■ Problem statement
Please repeat exactly the lines below from the one containing "1100x638 pixels." down to the one containing "Task: Select the Location column header", both included, and nothing else.

■ Input material
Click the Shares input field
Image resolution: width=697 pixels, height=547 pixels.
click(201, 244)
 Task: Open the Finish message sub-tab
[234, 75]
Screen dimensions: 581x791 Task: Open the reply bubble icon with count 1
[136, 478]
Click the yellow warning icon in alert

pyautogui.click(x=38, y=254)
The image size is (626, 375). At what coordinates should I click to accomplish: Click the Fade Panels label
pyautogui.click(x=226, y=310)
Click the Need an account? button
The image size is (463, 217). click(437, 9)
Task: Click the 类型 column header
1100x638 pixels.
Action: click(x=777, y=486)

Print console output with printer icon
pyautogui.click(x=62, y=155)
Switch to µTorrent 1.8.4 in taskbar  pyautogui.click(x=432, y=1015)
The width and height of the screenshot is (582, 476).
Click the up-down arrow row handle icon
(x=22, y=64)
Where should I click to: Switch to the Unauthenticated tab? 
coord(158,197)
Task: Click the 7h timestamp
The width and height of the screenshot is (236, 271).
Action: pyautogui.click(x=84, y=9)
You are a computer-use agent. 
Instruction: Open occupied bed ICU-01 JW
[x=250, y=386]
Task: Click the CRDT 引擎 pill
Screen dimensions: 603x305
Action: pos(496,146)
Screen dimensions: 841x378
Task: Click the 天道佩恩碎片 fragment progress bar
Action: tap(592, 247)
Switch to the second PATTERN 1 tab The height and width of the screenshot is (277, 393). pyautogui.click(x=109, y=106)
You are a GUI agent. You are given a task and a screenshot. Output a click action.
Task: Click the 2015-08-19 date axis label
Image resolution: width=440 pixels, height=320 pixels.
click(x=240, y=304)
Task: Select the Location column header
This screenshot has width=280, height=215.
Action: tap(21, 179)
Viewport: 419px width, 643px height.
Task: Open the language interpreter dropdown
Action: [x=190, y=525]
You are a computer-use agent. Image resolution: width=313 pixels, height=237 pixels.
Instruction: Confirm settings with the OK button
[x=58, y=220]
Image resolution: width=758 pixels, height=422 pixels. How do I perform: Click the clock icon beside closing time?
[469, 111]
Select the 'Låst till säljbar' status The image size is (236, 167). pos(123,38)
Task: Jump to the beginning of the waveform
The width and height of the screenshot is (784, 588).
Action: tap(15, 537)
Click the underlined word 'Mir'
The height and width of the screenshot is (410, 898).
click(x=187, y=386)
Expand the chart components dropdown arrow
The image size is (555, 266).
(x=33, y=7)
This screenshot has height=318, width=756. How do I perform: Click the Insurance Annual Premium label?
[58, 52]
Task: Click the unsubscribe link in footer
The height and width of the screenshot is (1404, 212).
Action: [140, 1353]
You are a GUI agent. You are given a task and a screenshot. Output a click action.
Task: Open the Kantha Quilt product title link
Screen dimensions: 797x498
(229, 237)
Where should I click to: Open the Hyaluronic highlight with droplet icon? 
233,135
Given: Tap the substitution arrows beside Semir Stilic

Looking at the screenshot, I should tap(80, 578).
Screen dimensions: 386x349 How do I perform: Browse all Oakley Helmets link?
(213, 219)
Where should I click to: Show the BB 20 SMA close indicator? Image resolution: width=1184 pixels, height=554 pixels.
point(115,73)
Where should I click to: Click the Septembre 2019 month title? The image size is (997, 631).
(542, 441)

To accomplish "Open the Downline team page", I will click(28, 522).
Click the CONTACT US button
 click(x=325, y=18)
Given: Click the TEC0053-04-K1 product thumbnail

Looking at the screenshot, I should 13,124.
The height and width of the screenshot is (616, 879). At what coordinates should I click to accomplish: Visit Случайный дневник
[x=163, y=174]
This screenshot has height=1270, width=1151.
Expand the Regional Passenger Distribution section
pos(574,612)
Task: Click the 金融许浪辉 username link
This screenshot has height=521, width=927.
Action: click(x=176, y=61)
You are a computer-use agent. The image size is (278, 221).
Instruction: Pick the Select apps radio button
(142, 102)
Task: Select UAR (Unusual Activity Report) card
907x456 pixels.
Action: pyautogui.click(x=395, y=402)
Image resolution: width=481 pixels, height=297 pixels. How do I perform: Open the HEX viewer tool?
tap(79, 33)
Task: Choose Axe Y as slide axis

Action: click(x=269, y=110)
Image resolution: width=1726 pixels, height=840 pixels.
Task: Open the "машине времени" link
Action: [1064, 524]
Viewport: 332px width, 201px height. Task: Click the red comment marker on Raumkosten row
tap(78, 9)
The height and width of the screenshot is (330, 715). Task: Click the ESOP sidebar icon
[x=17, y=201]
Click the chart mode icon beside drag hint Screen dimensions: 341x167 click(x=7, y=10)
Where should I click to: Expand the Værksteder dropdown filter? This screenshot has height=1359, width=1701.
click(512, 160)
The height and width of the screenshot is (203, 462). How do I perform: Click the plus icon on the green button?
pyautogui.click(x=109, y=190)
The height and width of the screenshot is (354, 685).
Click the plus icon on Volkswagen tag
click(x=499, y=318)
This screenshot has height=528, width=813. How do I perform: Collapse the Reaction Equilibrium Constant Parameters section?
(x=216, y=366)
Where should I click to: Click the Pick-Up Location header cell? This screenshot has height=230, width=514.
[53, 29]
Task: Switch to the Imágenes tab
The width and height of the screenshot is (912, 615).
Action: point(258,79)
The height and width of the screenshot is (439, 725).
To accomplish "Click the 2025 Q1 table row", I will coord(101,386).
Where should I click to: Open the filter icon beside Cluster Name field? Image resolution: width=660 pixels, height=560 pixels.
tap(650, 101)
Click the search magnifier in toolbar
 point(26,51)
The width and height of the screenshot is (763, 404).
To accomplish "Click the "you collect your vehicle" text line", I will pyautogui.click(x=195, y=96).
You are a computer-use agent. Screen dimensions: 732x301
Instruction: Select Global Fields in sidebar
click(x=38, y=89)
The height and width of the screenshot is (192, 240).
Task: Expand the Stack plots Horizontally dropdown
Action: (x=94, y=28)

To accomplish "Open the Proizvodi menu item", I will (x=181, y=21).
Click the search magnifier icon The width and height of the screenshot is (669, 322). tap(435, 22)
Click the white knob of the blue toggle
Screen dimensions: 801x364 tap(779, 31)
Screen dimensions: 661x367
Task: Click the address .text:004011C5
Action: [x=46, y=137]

■ Task response
1100x638 pixels.
Action: click(x=777, y=486)

Print console output with printer icon
pyautogui.click(x=62, y=155)
Switch to µTorrent 1.8.4 in taskbar  pyautogui.click(x=432, y=1015)
The width and height of the screenshot is (582, 476).
Click the up-down arrow row handle icon
(x=22, y=64)
Where should I click to: Switch to the Unauthenticated tab? 
coord(158,197)
Task: Click the 7h timestamp
The width and height of the screenshot is (236, 271).
Action: pyautogui.click(x=84, y=9)
You are a computer-use agent. 
Instruction: Open occupied bed ICU-01 JW
[x=250, y=386]
Task: Click the CRDT 引擎 pill
Screen dimensions: 603x305
Action: pos(496,146)
Screen dimensions: 841x378
Task: Click the 天道佩恩碎片 fragment progress bar
Action: tap(592, 247)
Switch to the second PATTERN 1 tab The height and width of the screenshot is (277, 393). pyautogui.click(x=109, y=106)
You are a GUI agent. You are given a task and a screenshot. Output a click action.
Task: Click the 2015-08-19 date axis label
Image resolution: width=440 pixels, height=320 pixels.
click(x=240, y=304)
Task: Select the Location column header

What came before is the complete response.